Portrait of Émile Zola, 1868
Émile Zola, renowned French critic and novelist, was an early fan of the Impressionists and Manet, who he considered especially unheralded (“The future is his,” Zola wrote after seeing The Luncheon on the Grass). In 1866, he wrote a flattering review of Manet, and again defended him the following year at an independent exhibition Manet organized outside the Exposition Universelle. In thanks, Manet offered to paint Zola. The portrait is populated with objects representative of Zola’s profession and personality, such as a journals, an inkwell, and quills. Manet even painted a small version of Olympia, which the writer regarded as Manet’s masterwork, on the wall behind Zola. Also hanging on Zola’s wall is an engraving from Velázquez, who Manet considered “the greatest painter there ever was.”
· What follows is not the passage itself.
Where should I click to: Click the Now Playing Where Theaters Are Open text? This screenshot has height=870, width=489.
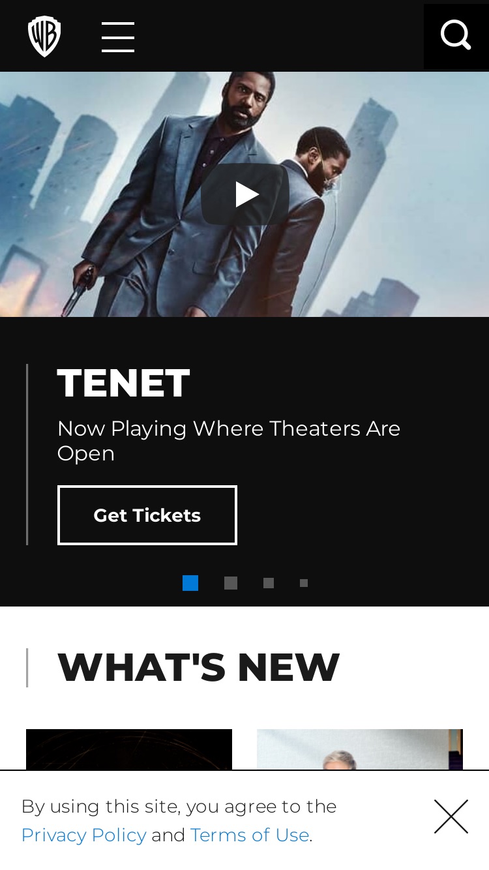click(x=229, y=441)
Berthe Morisot with a Bouquet of Violets, 1872
Manet began to widen his color palette after being influenced by the Impressionists’ pastel landscapes, but he never totally abandoned his affinity for black, illustrated here in his portrait of his close friend, the Impressionist Berthe Morisot. In a way unlike that of his other paintings, which are largely painted in uniform light, Manet chose to illuminate only half of Morisot’s face here, creating a dramatic interplay of light and shadow. She holds a bouquet of violets that blend into the dark fold of her dress. Manet’s circle considered the work a masterpiece, and French writer Paul Valéry wrote in his foreword to the catalogue of Manet’s 1932 retrospective at Musée de l’Orangerie, “I do not rank anything in Manet’s work higher than a certain portrait of Berthe Morisot dated 1872.”
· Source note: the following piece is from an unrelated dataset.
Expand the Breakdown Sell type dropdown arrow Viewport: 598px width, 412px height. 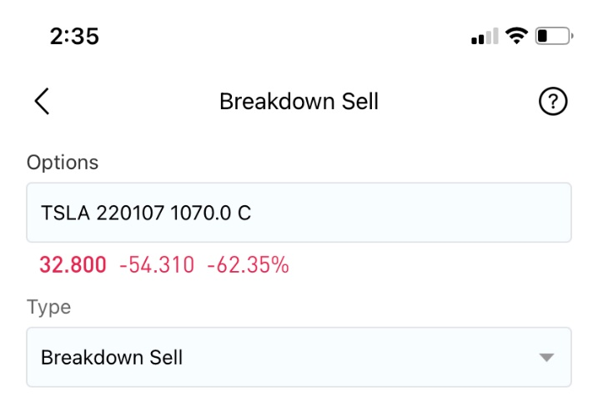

A Bar at the Folies-Bergère, 1882
This large-scale painting was the last major work Manet completed before his death in 1883, and it debuted at the 1882 Paris Salon. Viewers have attempted ever since to solve the puzzle of its composition, as the barmaid stares before a mirrored wall that does not reflect her viewer—as reality would demand—but the boisterous crowds. And against all logic, the reflection of the barmaid and a gentleman she confers with are displaced to the right. The Folies-Bergère was a well-known venue in Paris, drawing acts that would then be considered indecent, such as circus performers and ballerinas. Modern scholars have also supposed that its barmaids doubled as sex workers. Of his paintings, A Bar at the Folies-Bergère is perhaps most representative of Manet’s innovations, relying on commonplace imagery to offer complicated formal experiments.